114 Raising personal grievance
Vote:(1) Every employee who wishes to raise a personal grievance must, subject to subsections (3) and (4), raise the grievance with his or her employer within the period of 90 days beginning with the date on which the action alleged to amount to a personal grievance occurred or came to the notice of the employee, whichever is the later, unless the employer consents to the personal grievance being raised after the expiration of that period.
November 14th, 2010 at 1:41 pm
badmac, you are dreaming. There is nothing in the whole clause than can be “reinterpreted”, it says what it says.
You must raise the grievance within 90 days. If you don’t the employer doesn’t have to consider it. That’s a time limit. QED
FFS be a man. Be honest enough to admit you got it wrong. That way I might have some respect for you.
Its no biggie, just an error. Or are you incapable of error?
Vote:November 14th, 2010 at 5:30 pm
Its a law written by you lefties that can do no wrong.
Let me underline it and see if you can see the problem.
114 Raising personal grievance
————– came to the notice of the employee ———————————
That HAS been interpreted to mean, when you think/remember/dream of it, you have 90 days to make the complaint. Not when the event happened!!!!!!!!!, BUT when you became aware that it was “potential lucrative for you to remember it” as such it has NO limitation, the 90 days only applies for how long you have to complain after you became aware. Such as 20 years later “Oh I didn’t know my boss from 20 years ago couldn’t do that, I guess I can take a PG as I have just become aware”.

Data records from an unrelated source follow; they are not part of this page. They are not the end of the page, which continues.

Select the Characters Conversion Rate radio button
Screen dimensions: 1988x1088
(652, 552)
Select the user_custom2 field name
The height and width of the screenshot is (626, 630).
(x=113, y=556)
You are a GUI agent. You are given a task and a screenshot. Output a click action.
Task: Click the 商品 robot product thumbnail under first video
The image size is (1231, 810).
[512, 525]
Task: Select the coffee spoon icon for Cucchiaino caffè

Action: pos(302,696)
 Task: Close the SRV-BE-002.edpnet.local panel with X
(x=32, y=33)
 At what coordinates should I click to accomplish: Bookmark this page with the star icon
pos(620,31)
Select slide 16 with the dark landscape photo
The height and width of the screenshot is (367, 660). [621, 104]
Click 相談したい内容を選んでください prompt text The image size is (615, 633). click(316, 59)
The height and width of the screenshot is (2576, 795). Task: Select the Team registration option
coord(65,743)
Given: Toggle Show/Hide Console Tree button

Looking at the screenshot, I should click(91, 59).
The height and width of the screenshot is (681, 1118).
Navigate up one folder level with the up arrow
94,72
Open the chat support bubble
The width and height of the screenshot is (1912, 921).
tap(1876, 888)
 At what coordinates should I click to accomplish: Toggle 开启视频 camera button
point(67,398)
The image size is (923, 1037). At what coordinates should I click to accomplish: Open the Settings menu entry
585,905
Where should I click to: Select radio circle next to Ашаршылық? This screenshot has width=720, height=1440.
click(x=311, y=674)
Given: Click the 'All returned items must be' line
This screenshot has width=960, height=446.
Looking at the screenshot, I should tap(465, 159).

Vote:November 14th, 2010 at 7:30 pm
I see. So 20 years later you suddenly think: “Gee, I must have been fired in 1990, I thought I had dreamed it, but maybe it was really true…..it didn’t come to my notice when the boss said ”Ýou’re fired” because I wasn’t really listening. It didn’t come to my notice when I never went back to work there, I thought I’d just forgotten the address…….”
Don’t be idiotic. Just admit you got it wrong and we can move on.
Start with: ”Maggie, you are right……..” and carry on from there.
Vote:November 14th, 2010 at 8:03 pm
You are a complete idiot, just admit you don’ t know what the f**k you are talking about. I know because it cost me $5,000 to settle out of court 7 months after i fired somebody for being under the influence of illegal drugs, not once, not twice, not even 3 times but everyday for 4 weeks. I sent him home, paid for councilling and even involved his parents. Then he turned up 2.5 days late smashed and I marched him out. He later accused me of constructive dismissal and took a pg via some dick head auckland lawyer who worked on a percentage of any money gained basis. My lawyer told me it would cat between $10 and $20 k to defend and I would certainly win. I settled and moved on.
This employee was taken on under the 90 day rule and was a model employee for 90 days. Then for the next 4 months he was absent more than he was in attendance. It went down hill when I finally started docking his pay (I gave him over 20 paid sick days even though he was entitled to none until 6 months).
So Maggie, I accept your appology for your comments. I undertand that you don’t know what you are talking about (again) I am now moving on as once again like a pig in shit you don’t know when to stop.
Vote:November 14th, 2010 at 8:23 pm
Now I understand. You are a bitter human being incapable of ever admitting you were wrong.
I do apologise, I am genuinely sorry you are such a embittered individual. Hopefully one day you will get over it and be able to move on.